Render the lines of the records from the one containing "Where should I click to: Click the privacy" through the one containing "pyautogui.click(x=517, y=13)", inclusive, as a numbered list. Leave out any blank lines.
— start Recorded data —
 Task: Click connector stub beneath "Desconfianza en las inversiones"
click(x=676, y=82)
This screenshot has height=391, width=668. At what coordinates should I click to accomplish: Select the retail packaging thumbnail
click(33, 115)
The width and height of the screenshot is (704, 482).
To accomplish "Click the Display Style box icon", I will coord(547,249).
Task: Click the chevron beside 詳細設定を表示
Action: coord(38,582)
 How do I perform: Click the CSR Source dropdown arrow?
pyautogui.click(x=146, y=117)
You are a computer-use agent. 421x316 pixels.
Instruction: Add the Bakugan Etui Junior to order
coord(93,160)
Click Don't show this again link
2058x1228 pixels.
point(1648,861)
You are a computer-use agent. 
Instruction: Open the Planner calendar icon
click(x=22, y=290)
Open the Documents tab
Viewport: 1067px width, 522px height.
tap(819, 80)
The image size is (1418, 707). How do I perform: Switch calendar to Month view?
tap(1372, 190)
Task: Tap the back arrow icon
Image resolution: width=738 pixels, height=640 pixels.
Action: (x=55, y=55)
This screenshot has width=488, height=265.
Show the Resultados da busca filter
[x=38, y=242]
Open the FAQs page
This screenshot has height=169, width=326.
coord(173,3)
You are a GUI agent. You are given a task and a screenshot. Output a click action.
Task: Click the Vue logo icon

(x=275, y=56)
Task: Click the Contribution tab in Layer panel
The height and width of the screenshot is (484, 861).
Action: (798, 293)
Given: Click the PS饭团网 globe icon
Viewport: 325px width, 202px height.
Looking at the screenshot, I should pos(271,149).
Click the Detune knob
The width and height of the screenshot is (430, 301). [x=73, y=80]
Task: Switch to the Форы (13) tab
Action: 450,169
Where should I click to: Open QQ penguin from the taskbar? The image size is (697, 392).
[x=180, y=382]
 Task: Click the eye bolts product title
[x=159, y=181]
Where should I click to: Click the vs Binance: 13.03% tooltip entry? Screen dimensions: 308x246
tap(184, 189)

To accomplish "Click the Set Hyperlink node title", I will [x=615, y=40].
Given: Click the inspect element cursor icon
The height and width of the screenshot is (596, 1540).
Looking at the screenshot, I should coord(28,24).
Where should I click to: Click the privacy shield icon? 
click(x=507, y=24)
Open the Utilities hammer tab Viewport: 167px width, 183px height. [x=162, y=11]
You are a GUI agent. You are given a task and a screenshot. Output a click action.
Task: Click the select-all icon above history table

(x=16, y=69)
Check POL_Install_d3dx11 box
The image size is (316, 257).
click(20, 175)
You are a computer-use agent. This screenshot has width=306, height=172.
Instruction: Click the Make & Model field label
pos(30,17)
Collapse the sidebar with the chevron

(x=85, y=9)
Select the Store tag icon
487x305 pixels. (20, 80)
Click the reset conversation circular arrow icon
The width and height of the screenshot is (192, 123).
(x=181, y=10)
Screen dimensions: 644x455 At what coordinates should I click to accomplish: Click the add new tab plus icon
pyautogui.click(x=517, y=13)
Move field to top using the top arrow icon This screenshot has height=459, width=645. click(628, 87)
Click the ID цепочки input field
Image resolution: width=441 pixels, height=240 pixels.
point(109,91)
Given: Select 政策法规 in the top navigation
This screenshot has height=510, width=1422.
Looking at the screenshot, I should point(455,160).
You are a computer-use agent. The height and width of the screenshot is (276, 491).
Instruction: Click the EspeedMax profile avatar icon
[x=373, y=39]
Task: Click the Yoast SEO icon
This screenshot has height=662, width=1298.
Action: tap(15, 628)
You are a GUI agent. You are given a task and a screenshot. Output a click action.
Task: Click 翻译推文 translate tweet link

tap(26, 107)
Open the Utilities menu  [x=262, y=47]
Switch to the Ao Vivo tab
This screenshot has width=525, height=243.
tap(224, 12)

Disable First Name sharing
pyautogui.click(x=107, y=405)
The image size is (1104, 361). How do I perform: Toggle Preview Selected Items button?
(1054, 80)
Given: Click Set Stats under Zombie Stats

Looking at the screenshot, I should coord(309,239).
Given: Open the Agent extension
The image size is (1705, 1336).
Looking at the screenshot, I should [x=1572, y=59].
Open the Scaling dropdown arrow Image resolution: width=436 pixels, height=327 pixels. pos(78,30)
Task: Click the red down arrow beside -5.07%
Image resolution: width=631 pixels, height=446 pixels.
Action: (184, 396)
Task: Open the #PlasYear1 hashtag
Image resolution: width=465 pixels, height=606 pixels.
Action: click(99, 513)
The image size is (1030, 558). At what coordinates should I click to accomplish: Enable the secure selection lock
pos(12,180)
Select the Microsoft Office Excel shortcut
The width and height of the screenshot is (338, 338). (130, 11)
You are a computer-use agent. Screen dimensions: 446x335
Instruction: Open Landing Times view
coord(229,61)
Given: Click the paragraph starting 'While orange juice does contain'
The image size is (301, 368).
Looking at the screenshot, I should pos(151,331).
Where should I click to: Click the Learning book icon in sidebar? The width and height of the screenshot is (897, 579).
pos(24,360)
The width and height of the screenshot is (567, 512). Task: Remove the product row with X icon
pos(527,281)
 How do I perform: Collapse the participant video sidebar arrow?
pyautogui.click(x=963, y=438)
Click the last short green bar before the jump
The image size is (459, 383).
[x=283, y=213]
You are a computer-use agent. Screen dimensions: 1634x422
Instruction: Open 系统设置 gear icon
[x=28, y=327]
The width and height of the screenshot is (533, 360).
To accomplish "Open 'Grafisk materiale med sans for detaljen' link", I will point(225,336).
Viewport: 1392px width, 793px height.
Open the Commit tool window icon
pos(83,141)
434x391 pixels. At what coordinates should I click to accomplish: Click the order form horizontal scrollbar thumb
— end Recorded data —
_Correct output_:
1. Where should I click to: Click the privacy shield icon? 
2. click(x=507, y=24)
3. Open the Utilities hammer tab Viewport: 167px width, 183px height. [x=162, y=11]
4. You are a GUI agent. You are given a task and a screenshot. Output a click action.
5. Task: Click the select-all icon above history table
6. (x=16, y=69)
7. Check POL_Install_d3dx11 box
8. The image size is (316, 257).
9. click(20, 175)
10. You are a computer-use agent. This screenshot has width=306, height=172.
11. Instruction: Click the Make & Model field label
12. pos(30,17)
13. Collapse the sidebar with the chevron
14. (x=85, y=9)
15. Select the Store tag icon
16. 487x305 pixels. (20, 80)
17. Click the reset conversation circular arrow icon
18. The width and height of the screenshot is (192, 123).
19. (x=181, y=10)
20. Screen dimensions: 644x455 At what coordinates should I click to accomplish: Click the add new tab plus icon
21. pyautogui.click(x=517, y=13)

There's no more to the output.